### Texte retenu
L’association de la délicate question de la mémoire et de la souffrance à une démarche législative, qui plus est de nature pénale, est peut-être l’ingrédient le plus dangereux, voire le plus fatal, car elle aboutit à piéger tout le monde, comme certaines interventions ont pu nous en donner l’illustration.

En sollicitant l’homme politique, nous risquons de le grever d’une charge qui ne lui échoit point, celle de se prononcer sur des questions historiques. L’histoire, ce sont avant tout les historiens qui la font, mais ils peuvent aussi la défaire, toute conclusion historique étant relative.

Il ne s’agit pas de contester des faits, ni la douleur des familles et des descendants arméniens, mais je regrette que l’on attribue au législateur une mission qui n’est pas la sienne. Le Parlement n’est pas l’enceinte destinée à valider des conclusions historiques et, corrélativement, à sanctionner tous ceux qui les contesteraient.

Nous ne sommes pas l’instance appropriée. Le Parlement est incompétent pour connaître de cette question. À l’heure où l’on appelle les hommes politiques à l’humilité, à l’heure où l’on fustige leur interventionnisme constant et ambigu, à l’heure où l’on critique l’arrogance des dirigeants, le refus d’adopter cette proposition doit justement être une marque d’humilité de notre part.

Nous conduire sur un terrain où nous ne pourrions qu’être fragiles est un danger. Ayons le courage de ne pas nous y aventurer, car, si nous le faisions, ce serait sous peine de brouiller les rôles ! Je ne crois pas que la société attende cela de nous.

### Entrées de données
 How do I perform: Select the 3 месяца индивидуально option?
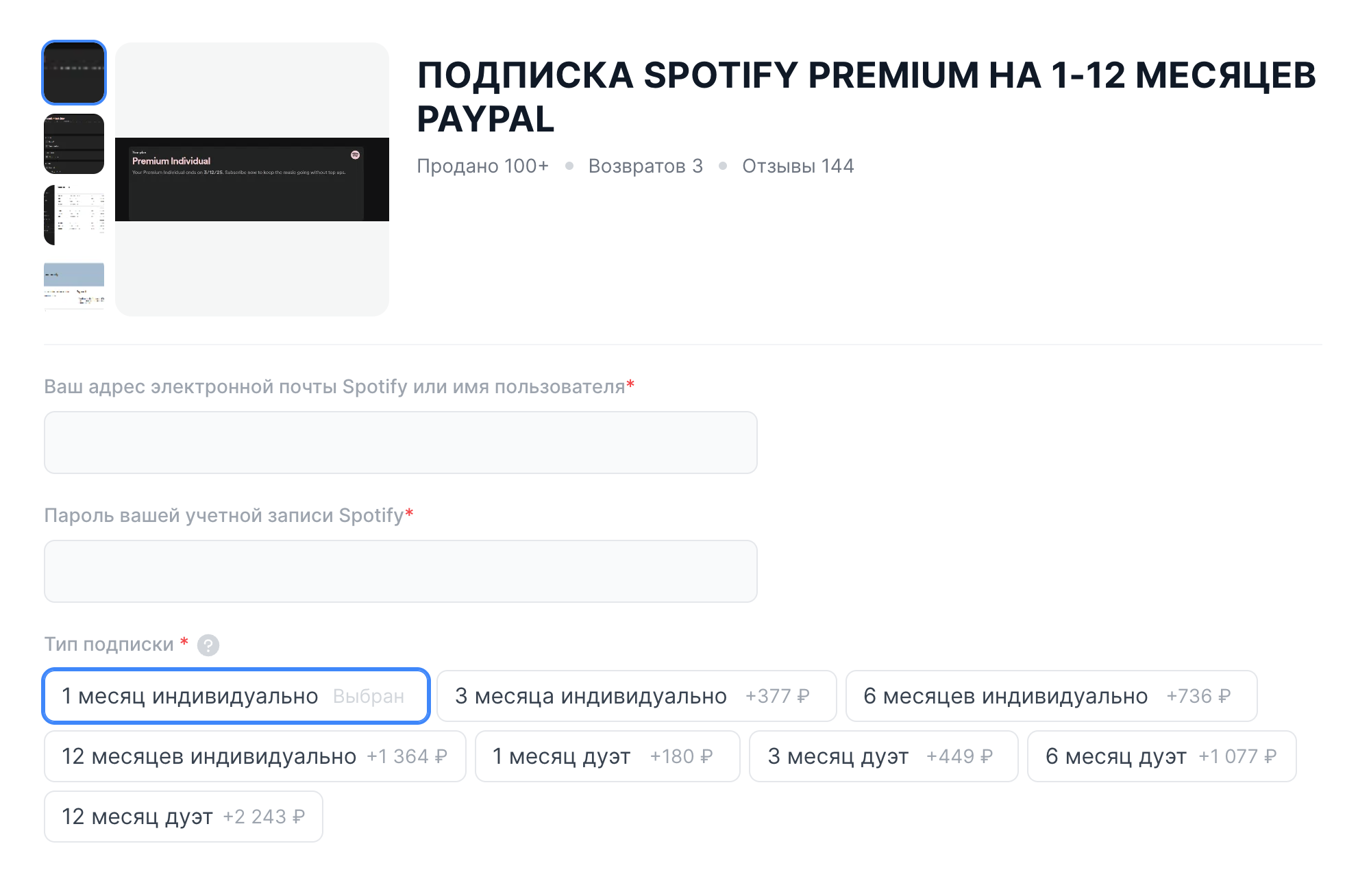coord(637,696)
==
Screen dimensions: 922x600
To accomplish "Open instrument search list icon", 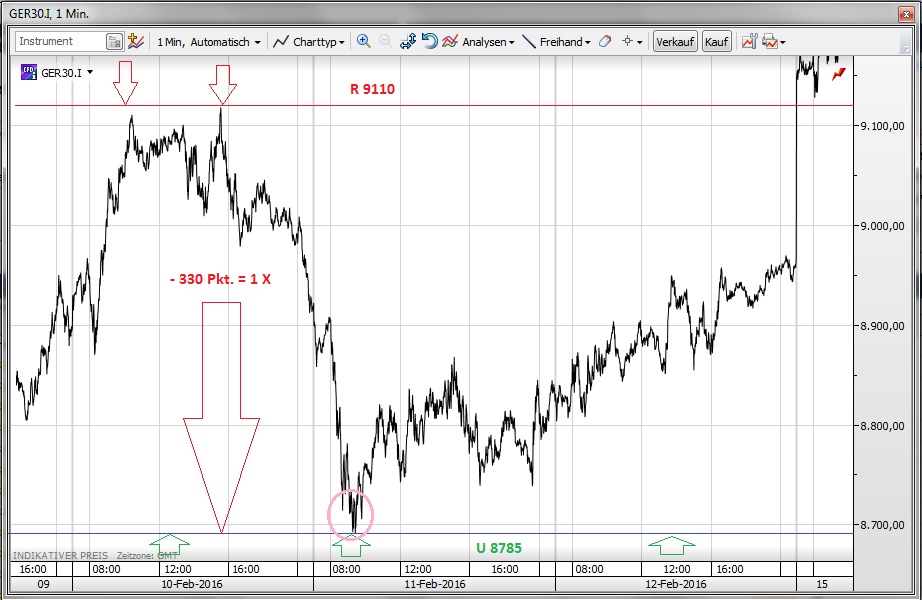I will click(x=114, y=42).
...
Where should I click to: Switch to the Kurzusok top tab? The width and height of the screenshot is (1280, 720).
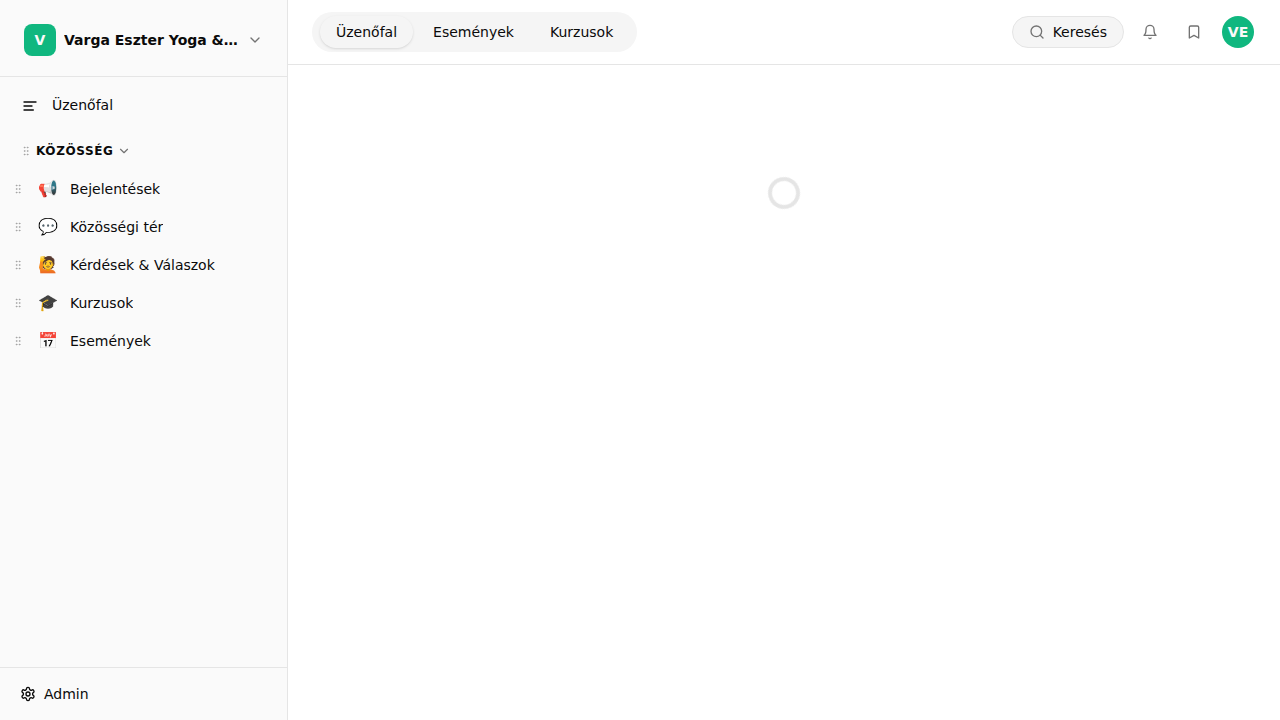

### Consignes
1) Relevez, dans le texte retenu, toutes les propositions introduites par « à l'heure où ».
2) Disposez en liste numérotée les lignes des entrées, depuis la ligne contenant « How do I perform: Select » jusqu'à la ligne contenant « coord(637,696) » incluse, sans les lignes vides. Omettez les images dans votre réponse.
Le texte et les entrées n'ont aucun lien entre eux.

### Réponses
1)
- l'on appelle les hommes politiques à l'humilité
- l'on fustige leur interventionnisme constant et ambigu
- l'on critique l'arrogance des dirigeants

2)
1.  How do I perform: Select the 3 месяца индивидуально option?
2. coord(637,696)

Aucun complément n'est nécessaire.